The analysts weigh how complicated the medical
treatment is, trying to gauge how well the results obtained by
top researchers working in cutting-edge facilities will be replicated
in more ordinary settings. And they also try to guess at how
widely available the necessary expertise is and if there are
enough physicians in enough communities who are ready to use
the procedure.
Past Practice
But the fact remains that careful medical analysis
doesn't always dictate the results. A payer has to examine what
benefits it promised to provide and to be consistent about its
decisions.
For instance, a plan that in the past had paid
for the available treatments for impotence - individually expensive
but unpopular enough so that claims were small - might find it
hard to say "no" to Viagra.

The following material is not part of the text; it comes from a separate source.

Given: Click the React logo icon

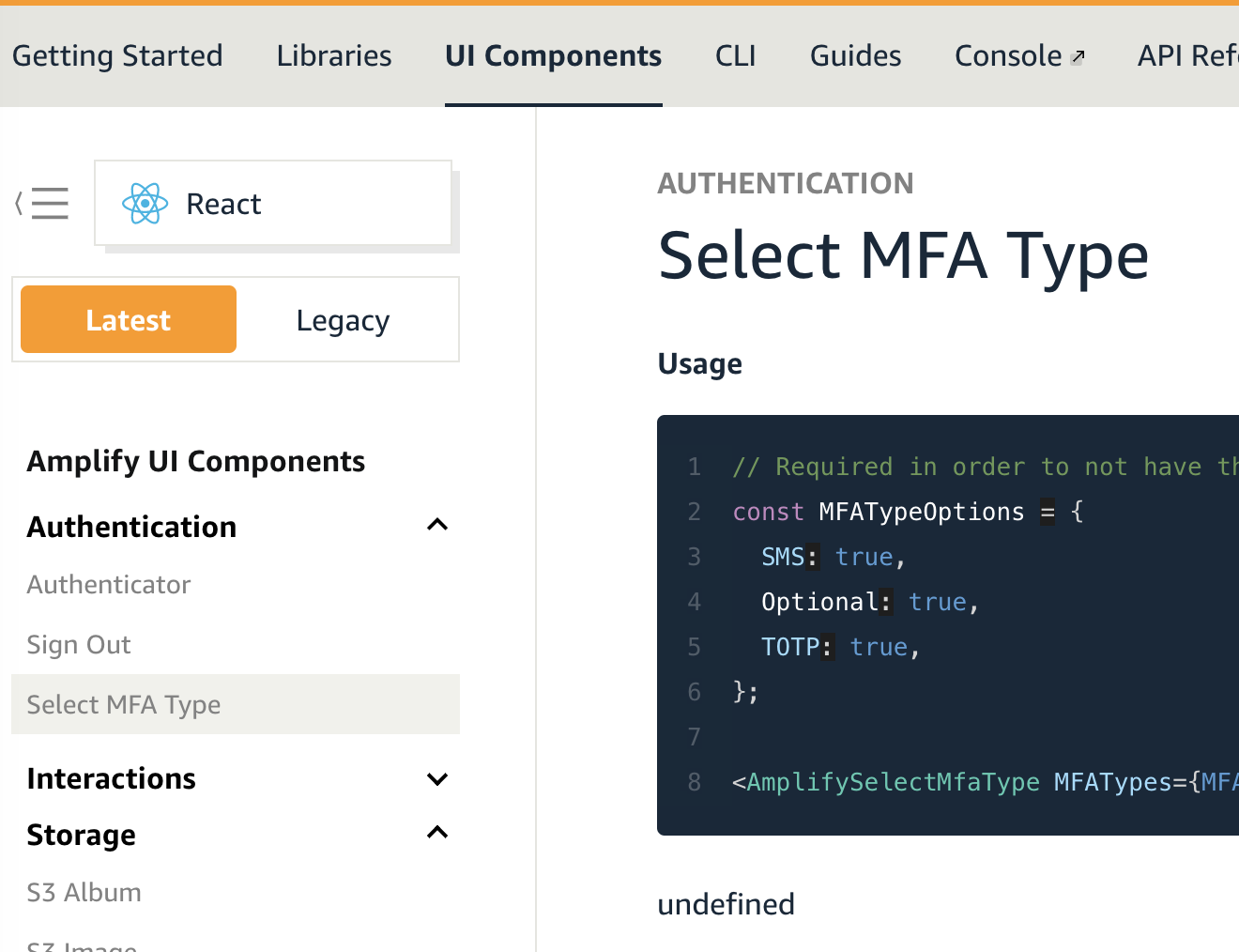Looking at the screenshot, I should pyautogui.click(x=145, y=204).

And benefit consultants
are warning that a plan that does not include women's contraceptive
coverage may have to consider whether paying for Viagra would,
for the sake of consistency, obligate it to add that coverage.
And only the payer can make the philosophical determination
at the heart of a decision on whether baldness or smoking or
skin discoloration is the kind of condition that an employer
or plan wants to cover when it comes to corrective procedures.
Moreover, "clinical judgment often deviates
from what the technical assessment says," explains Reinhard.
This is especially true when the new approach, despite questionable
results in its initial testing, holds out the only hope for an
otherwise terminal patient.
Employee morale weighs in too. Dayton-Hudson has
again resumed paying for stomach reduction surgery - albeit in
a limited class of cases - because some obese employees are convinced
it is the only way they will get relief.
And after long refusing to pay for treatment for
attention deficit disorder, Dayton-Hudson now picks up the tab
for drugs controlling the condition. "The more I know about
Reptilian, the less I want to pay for it," Hamacher admits,
but the refusal to reimburse "was becoming a huge employee
relations problem."
Robert Vetch, professor of medical ethics at Georgetown
University in Washington, suggests that the best way to finesse
such employee relations problems is to poll employees to find
what workers think should be covered - and whether they are willing
to foot the extra premiums such coverage would require.
But such an approach might not work very well in
making the Viagra decision for employers, since there's little
public consensus. A poll by the Henry J. Kaiser Family Foundation
released early this summer showed that 49 percent of Americans
thought health plans should cover Viagra, while 40 percent thought
they should not and 11 percent had come to no conclusion.